I'm building a dimensional data warehouse and learning how to model my various business processes from my source system in my warehouse.
I'm currently modelling a "Bid" (bid for work) from our source system in our data warehouse as a fact table which contains information such as:
- Bid amount
- Projected revenue
- Sales employee
- Bid status (active, pending, rejected, etc)
- etc.
The problem is that the bid (or most any other process I'm trying to model) can go through various states and have its information updated at any given moment in the source system. According to Ralph Kimball, fact tables should only be updated if they are considered "accumulating snapshot" and I'm sure that not all of these processes would be considered an "accumulating snapshot" by the definition below.
How should these type of processes be modeled in the data warehouse according to the Kimball group's recommendations? Further more, what type of fact table would work for a bid (given the facts I've outlined above)?
Excert from http://www.kimballgroup.com/2008/11/fact-tables/
The transaction grain corresponds to a measurement taken at a single instant. The grocery store beep is a transaction grain. The measured facts are valid only for that instant and for that event. The next measurement event could happen one millisecond later or next month or never. Thus, transaction grain fact tables are unpredictably sparse or dense. We have no guarantee that all the possible foreign keys will be represented. Transaction grain fact tables can be enormous, with the largest containing many billions of records.
The periodic snapshot grain corresponds to a predefined span of time, often a financial reporting period. Figure 1 illustrates a monthly account periodic snapshot. The measured facts summarize activity during or at the end of the time span. The periodic snapshot grain carries a powerful guarantee that all of the reporting entities (such as the bank account in Figure 1) will appear in each snapshot, even if there is no activity. The periodic snapshot is predictably dense, and applications can rely on combinations of keys always being present. Periodic snapshot fact tables can also get large. A bank with 20 million accounts and a 10-year history would have 2.4 billion records in the monthly account periodic snapshot!

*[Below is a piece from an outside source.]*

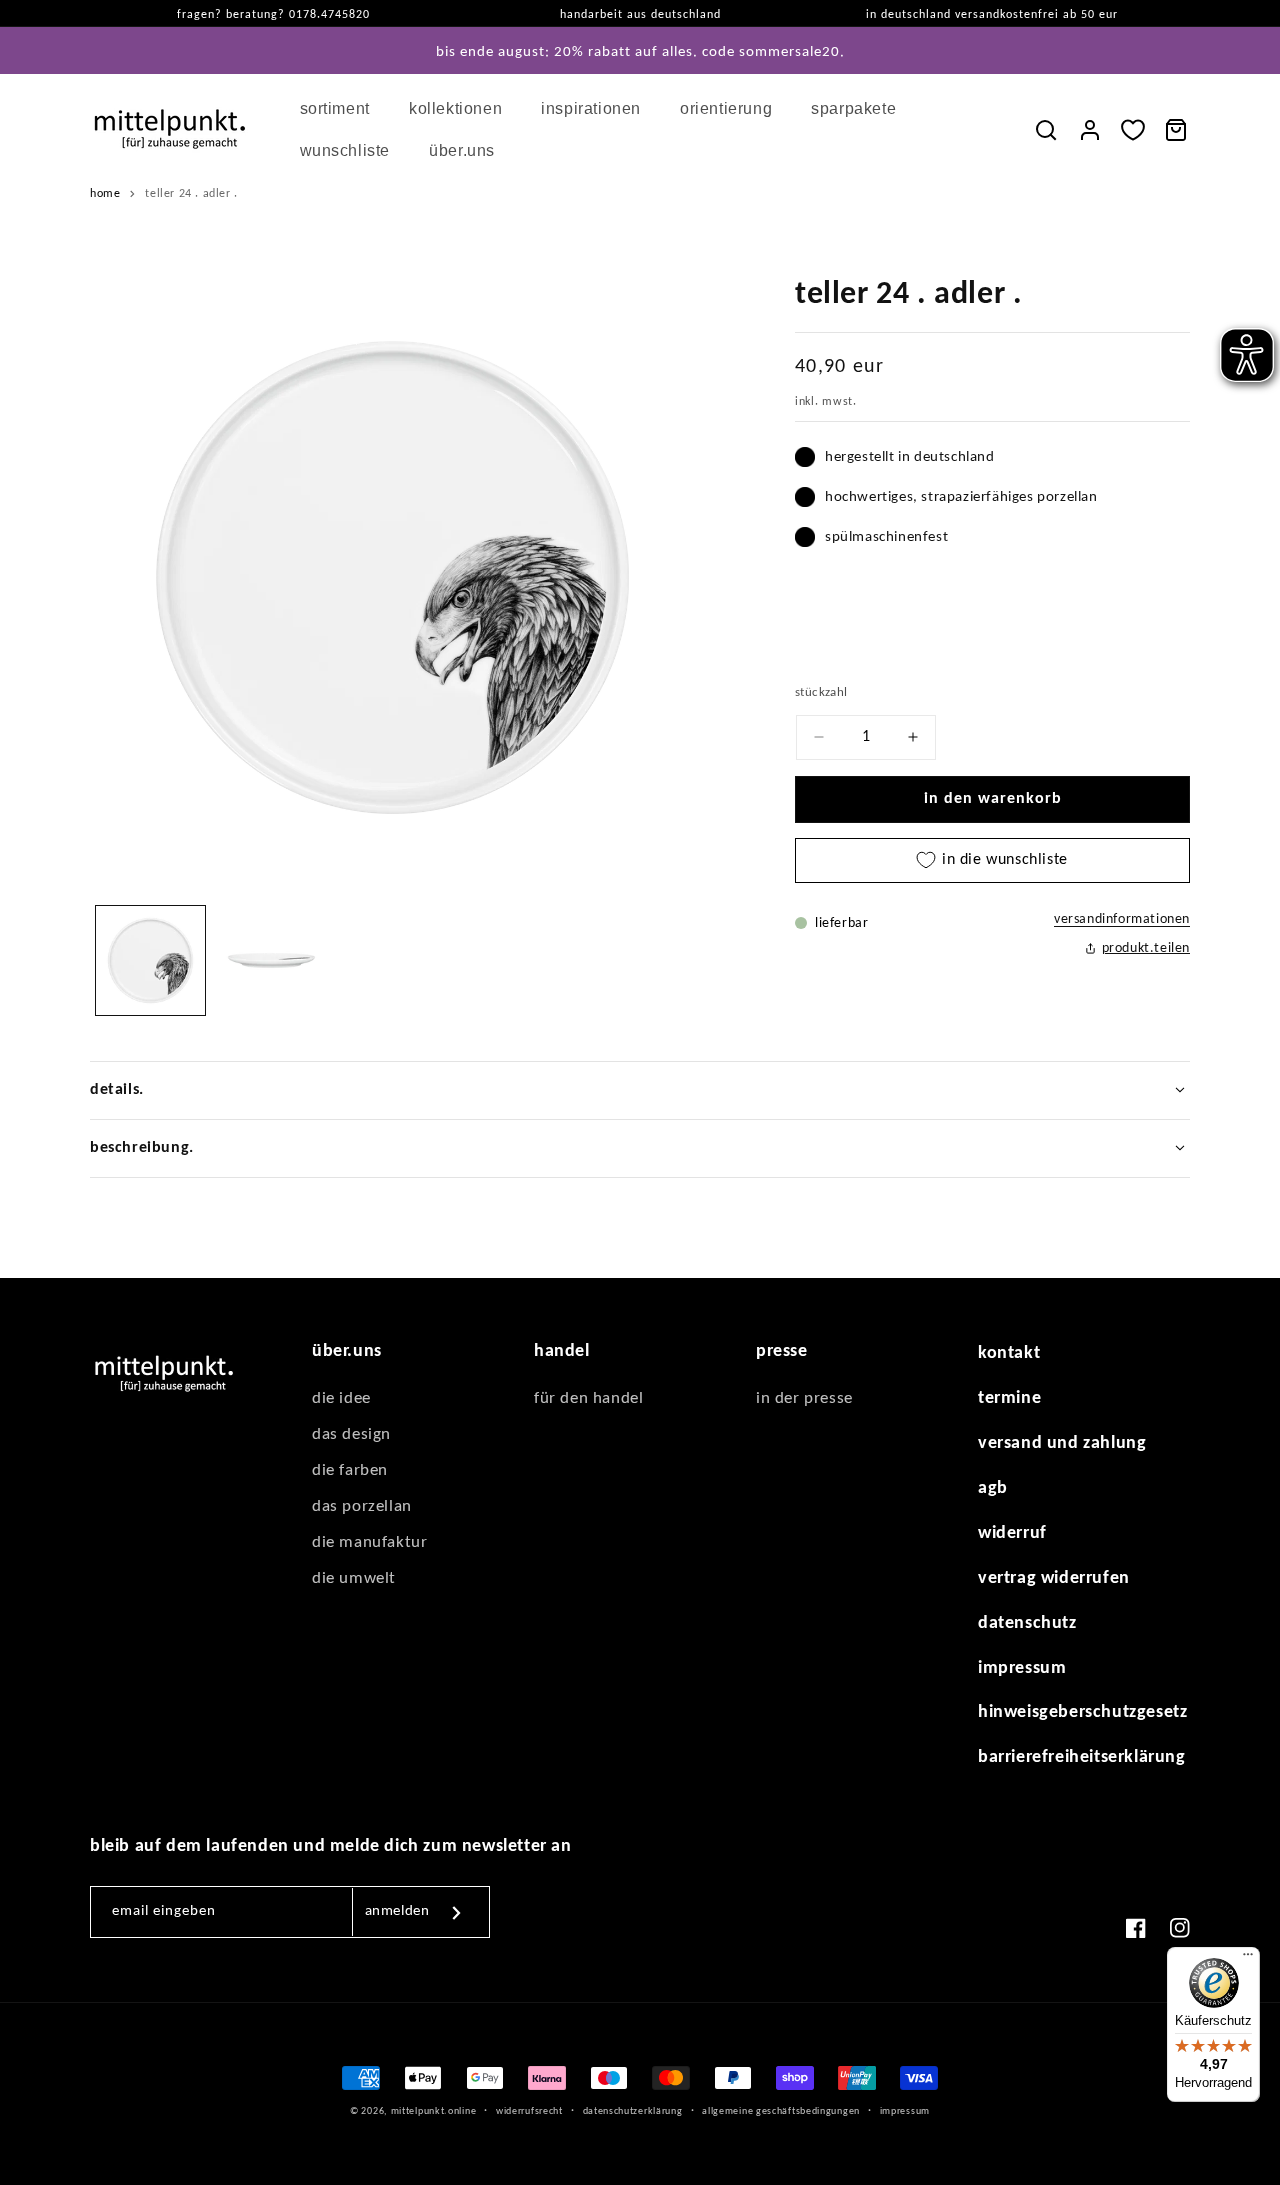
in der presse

The accumulating snapshot fact table corresponds to a predictable process that has a well-defined beginning and end. Order processing, claims processing, service call resolution and college admissions are typical candidates. The grain of an accumulating snapshot for order processing, for example, is usually the line item on the order. Notice in Figure 1 that there are multiple dates representing the standard scenario that an order undergoes. Accumulating snapshot records are revisited and overwritten as the process progresses through its steps from beginning to end. Accumulating snapshot fact tables generally are much smaller than the other two types because of this overwriting strategy.